Some lines in the listing hold the word "right". Return each of them.

> **Dataset**:
****************************************

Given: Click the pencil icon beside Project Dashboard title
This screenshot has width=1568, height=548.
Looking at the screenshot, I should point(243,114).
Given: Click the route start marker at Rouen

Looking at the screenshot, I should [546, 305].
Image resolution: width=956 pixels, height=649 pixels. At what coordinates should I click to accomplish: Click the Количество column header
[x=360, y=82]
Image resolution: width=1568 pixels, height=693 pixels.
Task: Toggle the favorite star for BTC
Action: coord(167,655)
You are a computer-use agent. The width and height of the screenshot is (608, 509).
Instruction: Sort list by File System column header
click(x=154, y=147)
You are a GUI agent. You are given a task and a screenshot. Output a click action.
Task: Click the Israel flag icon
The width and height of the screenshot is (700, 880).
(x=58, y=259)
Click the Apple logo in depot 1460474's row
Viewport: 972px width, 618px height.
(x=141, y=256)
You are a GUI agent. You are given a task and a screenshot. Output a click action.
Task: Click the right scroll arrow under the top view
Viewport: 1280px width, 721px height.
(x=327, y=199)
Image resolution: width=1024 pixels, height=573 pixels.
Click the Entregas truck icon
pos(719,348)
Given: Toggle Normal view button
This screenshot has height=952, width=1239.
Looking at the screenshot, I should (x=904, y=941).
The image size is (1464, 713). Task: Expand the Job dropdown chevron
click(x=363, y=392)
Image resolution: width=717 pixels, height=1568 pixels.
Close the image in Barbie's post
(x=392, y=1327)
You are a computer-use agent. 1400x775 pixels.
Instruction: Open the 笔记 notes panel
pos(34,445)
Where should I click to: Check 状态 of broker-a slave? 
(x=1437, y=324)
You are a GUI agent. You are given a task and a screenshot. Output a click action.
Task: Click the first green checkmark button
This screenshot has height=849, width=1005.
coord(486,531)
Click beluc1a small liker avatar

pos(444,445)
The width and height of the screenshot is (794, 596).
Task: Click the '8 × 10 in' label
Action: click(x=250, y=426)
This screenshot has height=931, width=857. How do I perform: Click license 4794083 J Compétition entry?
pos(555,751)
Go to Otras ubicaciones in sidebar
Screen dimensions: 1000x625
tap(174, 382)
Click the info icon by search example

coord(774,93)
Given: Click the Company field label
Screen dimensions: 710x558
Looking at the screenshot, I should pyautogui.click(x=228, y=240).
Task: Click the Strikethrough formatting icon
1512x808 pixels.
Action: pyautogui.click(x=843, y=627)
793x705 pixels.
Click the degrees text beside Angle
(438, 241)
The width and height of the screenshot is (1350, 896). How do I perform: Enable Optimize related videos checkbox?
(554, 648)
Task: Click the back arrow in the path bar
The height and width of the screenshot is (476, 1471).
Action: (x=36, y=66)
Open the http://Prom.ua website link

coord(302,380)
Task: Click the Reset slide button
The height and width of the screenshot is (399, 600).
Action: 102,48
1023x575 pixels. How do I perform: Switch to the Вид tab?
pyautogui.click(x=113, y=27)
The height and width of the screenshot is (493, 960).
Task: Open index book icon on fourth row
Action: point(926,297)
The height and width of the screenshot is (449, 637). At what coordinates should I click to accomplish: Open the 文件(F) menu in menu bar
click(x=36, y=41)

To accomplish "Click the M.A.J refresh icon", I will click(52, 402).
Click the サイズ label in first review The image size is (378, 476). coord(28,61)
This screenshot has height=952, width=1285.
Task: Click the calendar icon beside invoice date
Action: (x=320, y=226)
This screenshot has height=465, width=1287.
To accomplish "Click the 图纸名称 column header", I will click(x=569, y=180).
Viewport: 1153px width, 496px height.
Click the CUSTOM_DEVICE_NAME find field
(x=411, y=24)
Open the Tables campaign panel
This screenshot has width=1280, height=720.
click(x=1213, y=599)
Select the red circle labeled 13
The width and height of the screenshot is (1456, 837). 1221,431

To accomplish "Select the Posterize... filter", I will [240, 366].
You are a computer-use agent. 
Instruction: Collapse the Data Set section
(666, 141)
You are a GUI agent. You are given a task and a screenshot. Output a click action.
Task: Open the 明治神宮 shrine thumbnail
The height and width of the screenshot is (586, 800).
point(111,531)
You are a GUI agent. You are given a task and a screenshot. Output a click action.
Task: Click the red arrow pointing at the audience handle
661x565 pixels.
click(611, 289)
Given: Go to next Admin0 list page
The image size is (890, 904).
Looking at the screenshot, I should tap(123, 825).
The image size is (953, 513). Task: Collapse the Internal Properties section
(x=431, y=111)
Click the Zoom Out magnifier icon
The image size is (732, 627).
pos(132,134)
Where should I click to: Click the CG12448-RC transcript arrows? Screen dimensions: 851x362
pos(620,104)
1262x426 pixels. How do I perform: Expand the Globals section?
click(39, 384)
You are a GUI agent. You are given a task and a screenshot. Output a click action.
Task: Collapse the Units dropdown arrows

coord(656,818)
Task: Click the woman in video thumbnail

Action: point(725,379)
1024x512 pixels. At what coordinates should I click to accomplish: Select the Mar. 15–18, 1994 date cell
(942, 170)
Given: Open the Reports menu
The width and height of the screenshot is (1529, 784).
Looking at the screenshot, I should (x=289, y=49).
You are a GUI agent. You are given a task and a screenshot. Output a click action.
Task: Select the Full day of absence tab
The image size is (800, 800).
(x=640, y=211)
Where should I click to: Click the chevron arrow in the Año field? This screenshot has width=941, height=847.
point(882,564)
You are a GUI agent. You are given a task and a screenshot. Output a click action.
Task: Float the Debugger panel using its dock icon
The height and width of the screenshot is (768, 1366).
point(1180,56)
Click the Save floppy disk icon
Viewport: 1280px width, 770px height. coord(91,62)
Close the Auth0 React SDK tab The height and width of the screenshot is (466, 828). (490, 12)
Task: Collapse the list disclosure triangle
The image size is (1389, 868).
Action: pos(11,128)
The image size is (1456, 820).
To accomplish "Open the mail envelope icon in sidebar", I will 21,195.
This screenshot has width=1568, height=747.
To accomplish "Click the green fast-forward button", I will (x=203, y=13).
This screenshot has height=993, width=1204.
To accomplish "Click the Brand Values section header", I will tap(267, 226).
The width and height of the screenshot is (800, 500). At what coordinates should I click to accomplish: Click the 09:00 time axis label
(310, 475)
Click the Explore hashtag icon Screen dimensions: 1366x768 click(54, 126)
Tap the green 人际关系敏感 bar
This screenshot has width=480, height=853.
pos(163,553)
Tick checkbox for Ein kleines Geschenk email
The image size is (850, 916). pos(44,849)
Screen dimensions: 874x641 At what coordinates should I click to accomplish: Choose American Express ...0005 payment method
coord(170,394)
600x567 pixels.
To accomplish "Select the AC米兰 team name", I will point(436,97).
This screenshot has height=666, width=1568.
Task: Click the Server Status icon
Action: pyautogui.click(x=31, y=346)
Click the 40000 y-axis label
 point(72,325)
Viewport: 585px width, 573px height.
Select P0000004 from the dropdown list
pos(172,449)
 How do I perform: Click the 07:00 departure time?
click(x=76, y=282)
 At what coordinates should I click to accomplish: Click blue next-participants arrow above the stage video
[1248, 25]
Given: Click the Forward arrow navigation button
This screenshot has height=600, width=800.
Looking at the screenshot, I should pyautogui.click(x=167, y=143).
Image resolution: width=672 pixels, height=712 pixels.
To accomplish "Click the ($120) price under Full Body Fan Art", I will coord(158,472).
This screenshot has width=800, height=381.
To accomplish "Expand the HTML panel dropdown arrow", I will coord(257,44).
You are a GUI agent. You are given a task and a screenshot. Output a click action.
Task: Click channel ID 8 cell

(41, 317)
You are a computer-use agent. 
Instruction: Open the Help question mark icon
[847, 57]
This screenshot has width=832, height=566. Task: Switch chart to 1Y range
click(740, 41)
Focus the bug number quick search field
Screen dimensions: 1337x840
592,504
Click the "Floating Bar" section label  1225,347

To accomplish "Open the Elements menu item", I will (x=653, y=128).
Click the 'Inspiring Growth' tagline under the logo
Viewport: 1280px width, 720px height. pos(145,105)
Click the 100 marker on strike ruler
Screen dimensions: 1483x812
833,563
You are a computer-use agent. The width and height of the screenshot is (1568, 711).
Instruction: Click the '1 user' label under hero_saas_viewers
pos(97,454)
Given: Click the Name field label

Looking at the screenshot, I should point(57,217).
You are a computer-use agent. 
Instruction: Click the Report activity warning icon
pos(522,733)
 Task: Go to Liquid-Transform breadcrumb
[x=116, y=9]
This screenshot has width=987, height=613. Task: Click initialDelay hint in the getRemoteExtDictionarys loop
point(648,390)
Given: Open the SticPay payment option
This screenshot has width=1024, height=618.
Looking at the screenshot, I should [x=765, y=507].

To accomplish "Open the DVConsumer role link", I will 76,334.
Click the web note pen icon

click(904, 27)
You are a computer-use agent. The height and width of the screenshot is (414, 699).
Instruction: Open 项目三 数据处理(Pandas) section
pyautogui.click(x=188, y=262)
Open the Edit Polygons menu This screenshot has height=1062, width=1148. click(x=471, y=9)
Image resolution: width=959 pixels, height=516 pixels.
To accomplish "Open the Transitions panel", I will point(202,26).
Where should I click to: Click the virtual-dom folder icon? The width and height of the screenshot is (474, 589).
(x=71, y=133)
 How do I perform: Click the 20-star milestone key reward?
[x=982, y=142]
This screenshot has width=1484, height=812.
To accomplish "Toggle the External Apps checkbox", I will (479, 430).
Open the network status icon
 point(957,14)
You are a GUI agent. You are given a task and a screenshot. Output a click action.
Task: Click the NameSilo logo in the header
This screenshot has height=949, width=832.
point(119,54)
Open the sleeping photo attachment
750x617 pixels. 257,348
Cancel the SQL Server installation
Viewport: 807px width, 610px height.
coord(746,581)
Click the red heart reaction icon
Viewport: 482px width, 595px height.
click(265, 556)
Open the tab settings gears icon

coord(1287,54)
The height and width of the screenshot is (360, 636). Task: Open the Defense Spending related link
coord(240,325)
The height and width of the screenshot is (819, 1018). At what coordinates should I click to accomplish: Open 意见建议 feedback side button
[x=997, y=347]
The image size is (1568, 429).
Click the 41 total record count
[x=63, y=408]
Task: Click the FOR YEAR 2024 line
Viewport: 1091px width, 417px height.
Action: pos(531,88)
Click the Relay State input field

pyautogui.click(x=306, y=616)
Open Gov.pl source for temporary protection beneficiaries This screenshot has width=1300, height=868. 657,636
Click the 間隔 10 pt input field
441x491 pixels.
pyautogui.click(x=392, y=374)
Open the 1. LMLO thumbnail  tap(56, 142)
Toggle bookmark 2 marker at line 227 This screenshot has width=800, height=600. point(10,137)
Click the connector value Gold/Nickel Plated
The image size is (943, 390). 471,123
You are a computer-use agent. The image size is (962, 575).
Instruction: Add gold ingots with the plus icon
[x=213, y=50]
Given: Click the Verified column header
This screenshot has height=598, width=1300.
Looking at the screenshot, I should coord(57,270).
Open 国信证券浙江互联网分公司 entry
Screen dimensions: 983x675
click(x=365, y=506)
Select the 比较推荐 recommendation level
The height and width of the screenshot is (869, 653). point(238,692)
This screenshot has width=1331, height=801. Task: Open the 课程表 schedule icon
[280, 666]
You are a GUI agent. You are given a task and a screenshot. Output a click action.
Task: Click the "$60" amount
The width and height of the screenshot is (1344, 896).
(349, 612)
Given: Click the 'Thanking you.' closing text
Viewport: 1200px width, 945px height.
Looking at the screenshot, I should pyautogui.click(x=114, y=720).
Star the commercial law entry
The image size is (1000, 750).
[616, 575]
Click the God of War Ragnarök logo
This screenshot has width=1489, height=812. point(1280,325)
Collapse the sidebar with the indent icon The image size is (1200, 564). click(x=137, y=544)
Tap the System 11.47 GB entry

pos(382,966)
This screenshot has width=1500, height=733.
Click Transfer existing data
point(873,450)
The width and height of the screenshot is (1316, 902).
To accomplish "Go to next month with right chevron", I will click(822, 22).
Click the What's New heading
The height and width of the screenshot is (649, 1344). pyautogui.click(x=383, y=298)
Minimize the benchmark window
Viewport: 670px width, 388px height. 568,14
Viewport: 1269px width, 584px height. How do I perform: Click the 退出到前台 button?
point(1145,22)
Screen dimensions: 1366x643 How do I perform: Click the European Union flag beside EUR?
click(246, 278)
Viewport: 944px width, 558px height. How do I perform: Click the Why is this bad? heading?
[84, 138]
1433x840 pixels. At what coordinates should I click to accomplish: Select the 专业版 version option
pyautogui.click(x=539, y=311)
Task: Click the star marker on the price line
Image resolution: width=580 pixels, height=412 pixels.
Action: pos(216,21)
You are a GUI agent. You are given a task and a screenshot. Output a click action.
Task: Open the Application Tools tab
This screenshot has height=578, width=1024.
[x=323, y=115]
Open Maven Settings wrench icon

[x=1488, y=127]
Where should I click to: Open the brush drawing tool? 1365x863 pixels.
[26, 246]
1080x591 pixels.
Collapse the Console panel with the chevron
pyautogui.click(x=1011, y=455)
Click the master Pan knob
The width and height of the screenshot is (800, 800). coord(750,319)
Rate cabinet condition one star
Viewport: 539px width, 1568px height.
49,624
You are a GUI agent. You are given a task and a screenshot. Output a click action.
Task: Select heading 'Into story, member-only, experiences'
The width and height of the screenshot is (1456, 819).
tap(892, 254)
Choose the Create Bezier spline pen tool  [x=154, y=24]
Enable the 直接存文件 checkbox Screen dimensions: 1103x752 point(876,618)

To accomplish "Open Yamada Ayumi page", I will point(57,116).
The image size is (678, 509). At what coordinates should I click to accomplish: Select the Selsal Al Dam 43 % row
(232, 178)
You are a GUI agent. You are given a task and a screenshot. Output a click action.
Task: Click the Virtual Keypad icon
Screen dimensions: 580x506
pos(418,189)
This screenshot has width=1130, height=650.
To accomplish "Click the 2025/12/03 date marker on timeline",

****************************************

> **Written response**:
Task: Click the right scroll arrow under the top view
To accomplish "Go to next month with right chevron", I will click(822, 22).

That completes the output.